[Begin Text]

It has been 10 months of war in Israel with no end in sight.
The days following October 7 were the worst of our lives. There was endless grief and trauma, and it became a regular occurrence to hear sentences from friends and neighbors like “My cousin died at Nova” or “My friend from school is a hostage.” There was an average of three rocket sirens in Tel Aviv almost daily. In a city that isn’t well equipped with bomb shelters, showering felt like a safety hazard.
There was a devastating sadness everywhere. Our streets were plastered with hostage posters, half of our cities felt empty because so many reservists were called up, and there was a looming fear that Hamas terrorists were still on the loose, biding their time to attempt another attack on civilians.
It was devastating all around, and for those of us who are olim (immigrants), it was coupled with enormous pressure from our families to leave Israel get back to our home countries. I received more phone calls than I can count from friends and family, begging me to get on a plane and leave before Hezbollah and Iran became more active in the war.

[End Text]
[Begin Dataset section]

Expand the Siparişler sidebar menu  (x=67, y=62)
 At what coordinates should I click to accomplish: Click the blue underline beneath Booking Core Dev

[End Dataset section]

◆ Set exercise A
Answer these questions from the text on the war in Israel, one per line:
(i) How many months of war have there been?
(ii) On average, how many rocket sirens sounded in Tel Aviv almost daily?
(iii) What word does the text use for immigrants?
◆ Set exercise B
Copy the part of the text on the war in Israel between "There was a devastating" and "in the war.", inclusive.

◆ Correct response A
(i) 10 months
(ii) Three
(iii) Olim

◆ Correct response B
There was a devastating sadness everywhere. Our streets were plastered with hostage posters, half of our cities felt empty because so many reservists were called up, and there was a looming fear that Hamas terrorists were still on the loose, biding their time to attempt another attack on civilians.
It was devastating all around, and for those of us who are olim (immigrants), it was coupled with enormous pressure from our families to leave Israel get back to our home countries. I received more phone calls than I can count from friends and family, begging me to get on a plane and leave before Hezbollah and Iran became more active in the war.